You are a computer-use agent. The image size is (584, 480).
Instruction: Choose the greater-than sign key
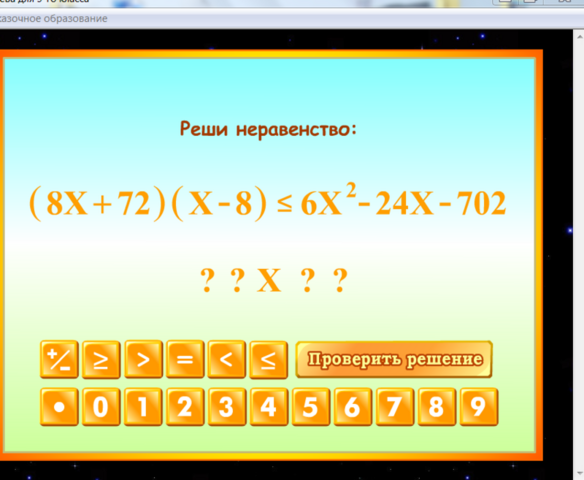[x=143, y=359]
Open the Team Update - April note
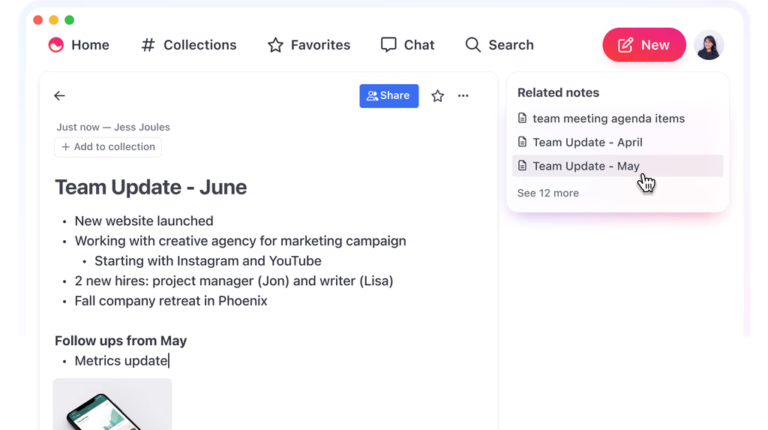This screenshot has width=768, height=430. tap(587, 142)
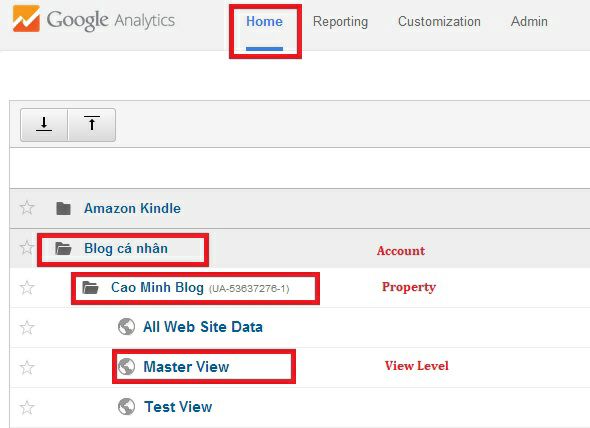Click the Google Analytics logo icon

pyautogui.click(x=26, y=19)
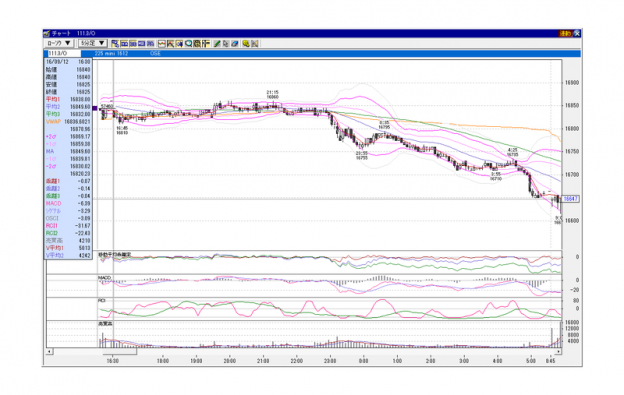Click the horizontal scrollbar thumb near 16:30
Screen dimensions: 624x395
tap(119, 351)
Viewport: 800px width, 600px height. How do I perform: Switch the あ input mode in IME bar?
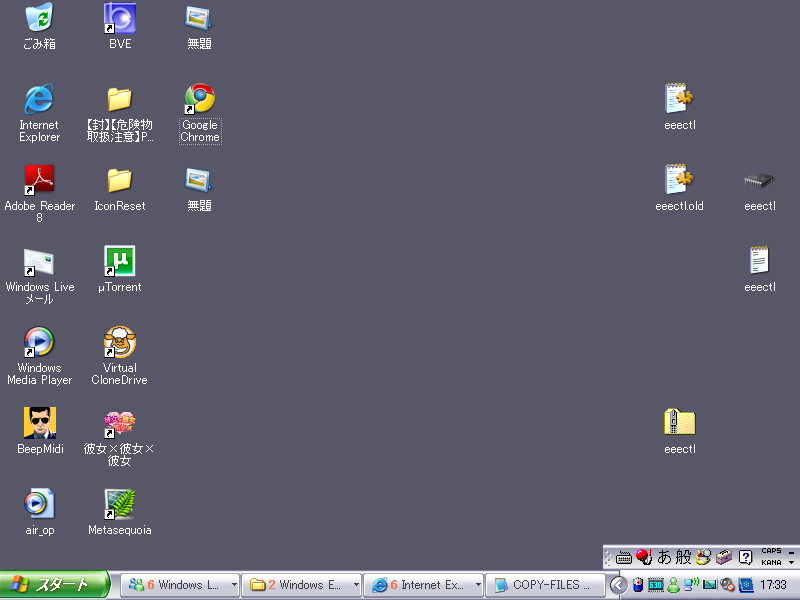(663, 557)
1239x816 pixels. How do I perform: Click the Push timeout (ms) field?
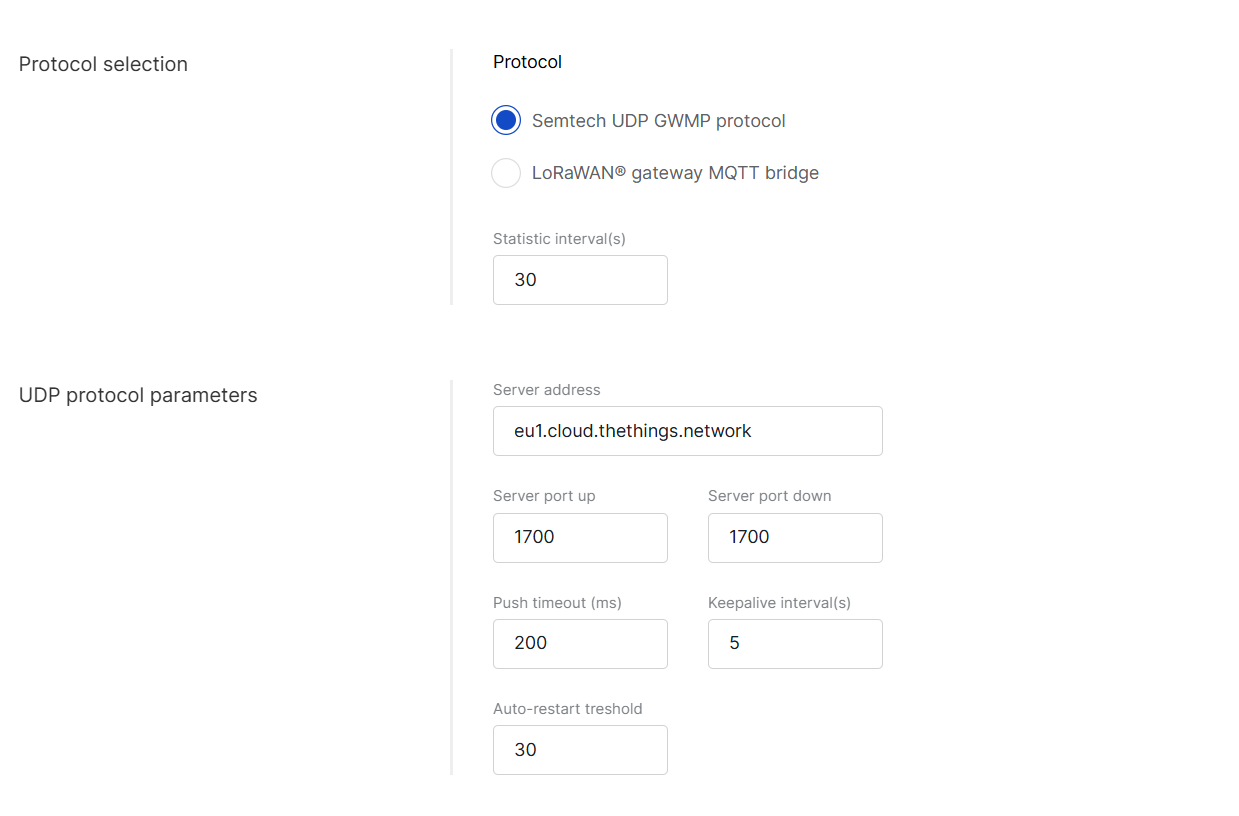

_Task objective_: With the pictures left out, output exactly the lines that begin at the line containing "Viewport: 800px width, 600px" and end at the last line of the material.

_Completed task_:
Viewport: 800px width, 600px height. How do I perform: Switch the あ input mode in IME bar?
(663, 557)
1239x816 pixels. How do I perform: Click the Push timeout (ms) field?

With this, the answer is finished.